• PROBLEM
Scan the entries below, and for each line that includes the word "hamburger", make a copy.

• DATASET RECORDS
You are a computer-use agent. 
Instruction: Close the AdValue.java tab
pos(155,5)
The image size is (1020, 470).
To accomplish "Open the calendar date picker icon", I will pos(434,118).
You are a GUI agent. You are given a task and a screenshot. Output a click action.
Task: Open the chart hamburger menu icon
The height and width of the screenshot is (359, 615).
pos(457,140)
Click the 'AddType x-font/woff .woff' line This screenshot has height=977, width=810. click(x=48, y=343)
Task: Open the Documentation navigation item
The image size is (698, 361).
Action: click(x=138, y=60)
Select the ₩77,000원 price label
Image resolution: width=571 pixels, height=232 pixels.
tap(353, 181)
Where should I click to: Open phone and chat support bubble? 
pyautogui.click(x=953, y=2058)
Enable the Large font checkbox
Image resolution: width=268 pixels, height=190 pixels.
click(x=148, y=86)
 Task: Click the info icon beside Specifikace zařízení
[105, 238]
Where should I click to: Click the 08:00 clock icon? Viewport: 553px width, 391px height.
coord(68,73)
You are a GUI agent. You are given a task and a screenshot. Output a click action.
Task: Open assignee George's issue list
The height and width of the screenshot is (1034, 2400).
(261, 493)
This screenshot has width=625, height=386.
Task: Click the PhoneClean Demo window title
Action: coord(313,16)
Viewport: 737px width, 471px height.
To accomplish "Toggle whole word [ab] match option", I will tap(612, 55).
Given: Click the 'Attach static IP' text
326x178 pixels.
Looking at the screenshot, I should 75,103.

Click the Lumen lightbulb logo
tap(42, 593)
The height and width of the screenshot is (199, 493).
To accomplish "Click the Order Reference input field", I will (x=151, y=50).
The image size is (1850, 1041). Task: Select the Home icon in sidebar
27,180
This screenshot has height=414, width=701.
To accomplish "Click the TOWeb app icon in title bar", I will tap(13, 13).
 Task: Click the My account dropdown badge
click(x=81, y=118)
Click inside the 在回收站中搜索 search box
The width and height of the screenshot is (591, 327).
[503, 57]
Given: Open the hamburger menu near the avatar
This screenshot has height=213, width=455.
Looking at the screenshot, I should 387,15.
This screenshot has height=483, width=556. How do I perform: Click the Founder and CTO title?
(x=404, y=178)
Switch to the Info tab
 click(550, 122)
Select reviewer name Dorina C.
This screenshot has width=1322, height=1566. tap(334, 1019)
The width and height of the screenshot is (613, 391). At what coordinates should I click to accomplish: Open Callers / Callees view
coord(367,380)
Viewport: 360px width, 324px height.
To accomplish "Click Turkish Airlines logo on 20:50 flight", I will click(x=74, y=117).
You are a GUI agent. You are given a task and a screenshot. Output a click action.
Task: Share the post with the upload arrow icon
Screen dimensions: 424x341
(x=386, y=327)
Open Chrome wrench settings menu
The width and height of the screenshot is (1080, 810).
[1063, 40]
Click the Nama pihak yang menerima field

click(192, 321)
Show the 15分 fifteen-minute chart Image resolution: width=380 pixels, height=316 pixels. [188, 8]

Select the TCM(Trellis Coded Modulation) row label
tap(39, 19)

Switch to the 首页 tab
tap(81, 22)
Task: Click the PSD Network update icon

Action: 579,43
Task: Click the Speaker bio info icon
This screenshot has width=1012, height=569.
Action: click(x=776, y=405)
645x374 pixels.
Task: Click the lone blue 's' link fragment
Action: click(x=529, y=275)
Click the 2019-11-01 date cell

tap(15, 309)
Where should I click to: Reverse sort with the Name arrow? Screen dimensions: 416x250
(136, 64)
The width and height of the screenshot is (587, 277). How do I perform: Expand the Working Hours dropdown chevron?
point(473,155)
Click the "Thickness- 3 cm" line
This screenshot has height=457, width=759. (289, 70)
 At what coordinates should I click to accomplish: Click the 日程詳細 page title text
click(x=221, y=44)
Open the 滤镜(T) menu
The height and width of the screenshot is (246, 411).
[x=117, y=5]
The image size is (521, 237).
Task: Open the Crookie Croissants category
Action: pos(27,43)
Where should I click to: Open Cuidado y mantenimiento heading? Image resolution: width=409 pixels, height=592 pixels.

• RESPONSE TO THE TASK
Task: Open the chart hamburger menu icon
Given: Open the hamburger menu near the avatar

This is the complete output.